Casos de febre oropouche saltaram de 833 em 2023 para 13.721 em 2024, com mortes. Pesquisadores alertam que eventos climáticos, como o El Niño, impulsionam a disseminação do vírus.

A febre oropouche, uma arbovirose endêmica na Região Amazônica, registrou um aumento alarmante de casos desde 2023. O número de infecções confirmadas saltou de oitocentos e trinta e três em 2023 para treze mil setecentos e vinte e um em 2024, com pelo menos quatro mortes associadas. O Ministério da Saúde confirmou, até 15 de abril de 2024, sete mil setecentos e cinquenta e seis casos, com uma morte ainda sob investigação.
Um estudo publicado na revista científica The Lancet aponta que os eventos climáticos são os principais responsáveis por essa explosão de casos. A pesquisa analisou dados de seis países da América Latina, incluindo o Brasil, e sugere que o risco de infecção pode aumentar de forma dinâmica nas próximas décadas, com potencial para surtos em grande escala.

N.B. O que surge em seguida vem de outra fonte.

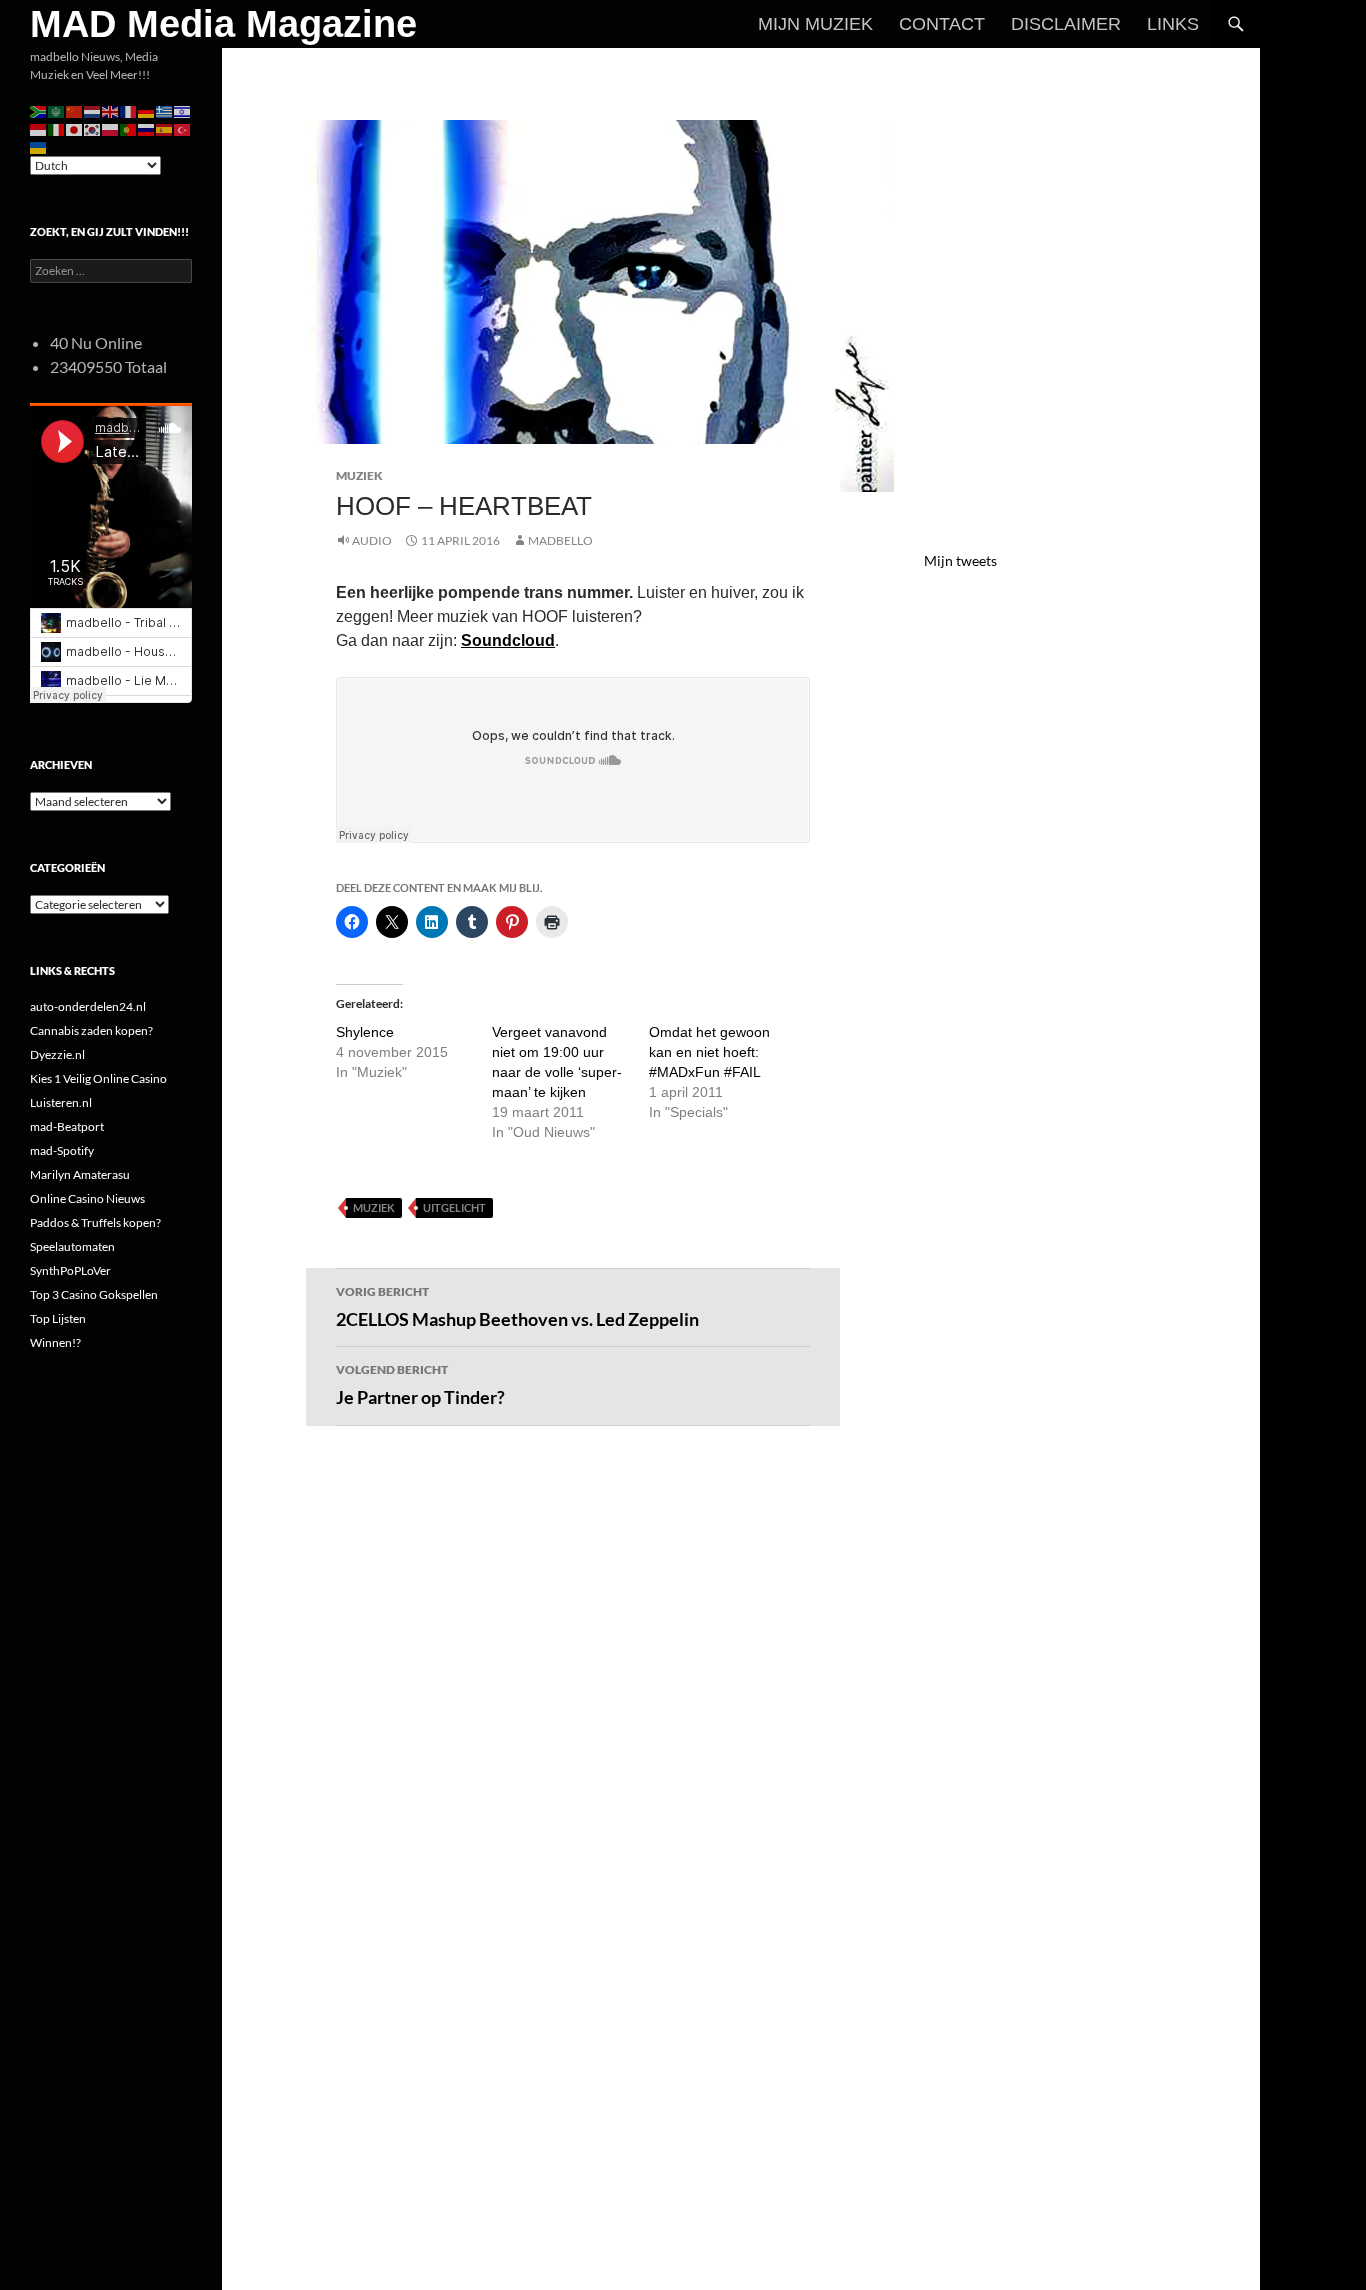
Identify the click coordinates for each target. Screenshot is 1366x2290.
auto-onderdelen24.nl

A febre oropouche é causada pelo vírus Orthobunyavirus oropoucheense, transmitido pelo mosquito Culicoides paraensis, conhecido como maruim. Os sintomas são semelhantes aos da dengue, incluindo dor de cabeça intensa, dor muscular e febre. O estudo revelou que a taxa média de detecção de anticorpos IgG, que indicam infecção prévia, foi de seis vírgula três por cento, chegando a dez por cento em algumas áreas da Amazônia.
A pesquisa também identificou que a febre oropouche tem sido subdiagnosticada, com amostras positivas encontradas em cinquenta e sete por cento das localidades analisadas. Isso sugere que muitos casos podem ter sido erroneamente diagnosticados como dengue, devido à semelhança dos sintomas. Modelos espaço-temporais indicaram que as variáveis climáticas, como mudanças de temperatura e padrões de chuva, influenciam a disseminação da doença, contribuindo com sessenta por cento para o aumento dos casos.
Os pesquisadores destacam que eventos climáticos extremos, como o fenômeno El Niño, podem ter desempenhado um papel crucial no surto iniciado em 2023. O aumento das condições favoráveis à reprodução do maruim e à transmissão do vírus em animais é uma preocupação crescente. O mapa gerado pelos modelos de risco mostra que as regiões costeiras, especialmente do Espírito Santo ao Rio Grande do Norte, e uma faixa que vai de Minas Gerais ao Mato Grosso, estão em maior risco.
Para enfrentar essa situação, os pesquisadores recomendam um aumento na vigilância nas áreas de risco, priorizando testes diagnósticos para a febre oropouche e adaptando estratégias de controle vetorial. A mobilização da sociedade civil é essencial para apoiar iniciativas que visem a prevenção e o controle da doença, garantindo que as comunidades afetadas recebam a assistência necessária para enfrentar essa nova realidade.